WORK TO BE COMPLETED: Locate each line below that includes "computer" and reproduce it.

INPUT FOR THIS TASK:
_ _ _ _ _ _ _
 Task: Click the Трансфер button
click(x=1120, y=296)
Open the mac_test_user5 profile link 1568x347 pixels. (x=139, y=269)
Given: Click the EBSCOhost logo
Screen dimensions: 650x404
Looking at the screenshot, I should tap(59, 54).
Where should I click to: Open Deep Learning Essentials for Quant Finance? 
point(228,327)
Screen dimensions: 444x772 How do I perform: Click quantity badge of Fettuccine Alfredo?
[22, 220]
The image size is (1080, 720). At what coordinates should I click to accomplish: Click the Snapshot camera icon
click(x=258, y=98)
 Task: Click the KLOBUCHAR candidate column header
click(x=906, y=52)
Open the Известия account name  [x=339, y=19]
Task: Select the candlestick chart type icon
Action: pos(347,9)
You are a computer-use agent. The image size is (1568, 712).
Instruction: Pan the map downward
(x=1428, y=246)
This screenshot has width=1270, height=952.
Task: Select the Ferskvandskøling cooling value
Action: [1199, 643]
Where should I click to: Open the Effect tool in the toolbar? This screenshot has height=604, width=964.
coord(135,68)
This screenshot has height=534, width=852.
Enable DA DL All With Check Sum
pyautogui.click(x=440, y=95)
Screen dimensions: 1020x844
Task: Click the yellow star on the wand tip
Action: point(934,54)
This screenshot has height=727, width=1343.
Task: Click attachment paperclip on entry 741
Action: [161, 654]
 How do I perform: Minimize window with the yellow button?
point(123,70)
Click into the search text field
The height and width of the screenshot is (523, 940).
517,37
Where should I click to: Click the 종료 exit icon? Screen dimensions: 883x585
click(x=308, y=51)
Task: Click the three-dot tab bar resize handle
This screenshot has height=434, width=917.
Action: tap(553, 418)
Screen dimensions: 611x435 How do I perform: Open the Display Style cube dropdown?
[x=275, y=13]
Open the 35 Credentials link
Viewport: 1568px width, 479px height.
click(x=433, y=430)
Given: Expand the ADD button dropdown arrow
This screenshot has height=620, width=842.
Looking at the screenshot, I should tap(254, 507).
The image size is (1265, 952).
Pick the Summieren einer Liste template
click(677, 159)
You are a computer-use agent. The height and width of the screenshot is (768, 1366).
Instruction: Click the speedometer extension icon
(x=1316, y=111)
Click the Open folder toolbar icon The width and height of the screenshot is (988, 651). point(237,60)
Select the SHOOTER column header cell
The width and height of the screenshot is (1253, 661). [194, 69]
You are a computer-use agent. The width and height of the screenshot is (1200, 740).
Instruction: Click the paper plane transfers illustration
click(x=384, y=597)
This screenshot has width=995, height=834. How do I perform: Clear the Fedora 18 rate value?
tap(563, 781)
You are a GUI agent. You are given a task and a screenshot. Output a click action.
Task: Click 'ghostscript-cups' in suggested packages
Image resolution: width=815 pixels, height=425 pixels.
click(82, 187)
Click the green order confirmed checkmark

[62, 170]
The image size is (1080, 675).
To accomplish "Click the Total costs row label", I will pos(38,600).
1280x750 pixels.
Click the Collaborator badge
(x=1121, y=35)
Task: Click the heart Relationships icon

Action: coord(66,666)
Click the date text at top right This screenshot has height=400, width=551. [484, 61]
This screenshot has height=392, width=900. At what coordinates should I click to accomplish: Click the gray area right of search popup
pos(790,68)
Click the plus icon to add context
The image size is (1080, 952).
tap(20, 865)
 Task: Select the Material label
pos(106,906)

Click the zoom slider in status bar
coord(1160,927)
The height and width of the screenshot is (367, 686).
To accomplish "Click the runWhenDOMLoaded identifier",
_ _ _ _ _ _ _
RESULT OF THE TASK:
You are a computer-use agent. The image size is (1568, 712).
You are a computer-use agent. The height and width of the screenshot is (768, 1366).
You are a computer-use agent. The width and height of the screenshot is (1200, 740).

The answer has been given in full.